Chicken Tortilla Soup


This soup couldn’t be easier to prepare. Once the veggies are chopped and sautéed, the rest of cooking is practically hands-off. The chicken simmers in a flavorful broth made with fire roasted tomatoes and lime juice which will give you a few extra minutes to toss together a quick salad or other simple side dish. Boneless, skinless chicken breasts work well in this soup but you can use chicken thighs instead. If you’d like to turn up the heat, don’t completely de-seed the jalapeño.

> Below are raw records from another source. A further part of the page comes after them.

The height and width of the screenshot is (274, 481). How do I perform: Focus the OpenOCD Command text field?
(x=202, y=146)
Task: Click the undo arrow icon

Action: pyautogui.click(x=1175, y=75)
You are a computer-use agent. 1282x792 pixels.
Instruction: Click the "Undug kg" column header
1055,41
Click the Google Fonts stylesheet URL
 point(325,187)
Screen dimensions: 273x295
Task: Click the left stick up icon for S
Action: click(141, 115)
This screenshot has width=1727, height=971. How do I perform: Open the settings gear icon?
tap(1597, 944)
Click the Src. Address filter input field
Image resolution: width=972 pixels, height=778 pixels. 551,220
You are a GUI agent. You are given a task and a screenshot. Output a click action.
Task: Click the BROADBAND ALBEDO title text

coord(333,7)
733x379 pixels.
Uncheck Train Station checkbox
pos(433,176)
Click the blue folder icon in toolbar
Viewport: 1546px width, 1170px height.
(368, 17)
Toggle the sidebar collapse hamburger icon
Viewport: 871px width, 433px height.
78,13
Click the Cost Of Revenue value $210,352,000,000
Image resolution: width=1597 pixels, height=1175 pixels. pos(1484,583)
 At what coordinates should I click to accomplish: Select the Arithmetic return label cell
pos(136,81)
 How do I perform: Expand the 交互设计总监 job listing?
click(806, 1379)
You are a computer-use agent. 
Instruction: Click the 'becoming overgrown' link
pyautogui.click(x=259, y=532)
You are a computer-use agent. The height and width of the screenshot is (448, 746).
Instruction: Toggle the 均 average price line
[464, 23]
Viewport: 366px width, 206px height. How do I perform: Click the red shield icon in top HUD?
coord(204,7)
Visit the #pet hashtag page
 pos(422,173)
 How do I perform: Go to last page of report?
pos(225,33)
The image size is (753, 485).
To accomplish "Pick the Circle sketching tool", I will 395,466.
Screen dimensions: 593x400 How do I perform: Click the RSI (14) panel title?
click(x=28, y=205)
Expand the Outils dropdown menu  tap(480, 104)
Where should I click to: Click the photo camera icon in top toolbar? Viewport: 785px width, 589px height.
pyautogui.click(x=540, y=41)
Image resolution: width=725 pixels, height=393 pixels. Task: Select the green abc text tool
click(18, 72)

Spoon the piping hot soup among bowls and garnish with the cheese and crushed tortilla chips. Serve with lime wedges and extra cilantro.


Olive oil

1 tsp

Uncooked onion(s)

1½ cup(s), chopped

Kosher salt

1½ tsp

Minced garlic

4 tsp

Jalapeño pepper(s)

1 medium, seeded and minced

Chili powder

1 tsp

Reduced-sodium chicken broth

6 cup(s)

Canned diced tomatoes

15 oz, fire roasted-variety, drained

Uncooked boneless skinless chicken breast

20 oz

Fresh lime juice

⅓ cup(s)


1 cup(s), chopped

Shredded reduced-fat Mexican-style cheese

6 Tbsp

Tortilla chips

12 chip(s), crushed


  1. Heat oil in a large soup pot set over medium heat.
  2. Add onion and salt; cook, stirring often, until onion is softened, 5-10 minutes.
  3. Add garlic, jalapeno, and chili powder; cook, stirring, 1 minute.
  4. Add broth, tomatoes, chicken, and lime juice; stir to combine.
  5. Bring to a simmer and cook, covered, until chicken breasts are cooked through, about 20 minutes.
  6. Remove chicken from soup and shred with 2 forks; return chicken to pot with cilantro.
  7. Serve soup garnished with cheese and tortilla chips.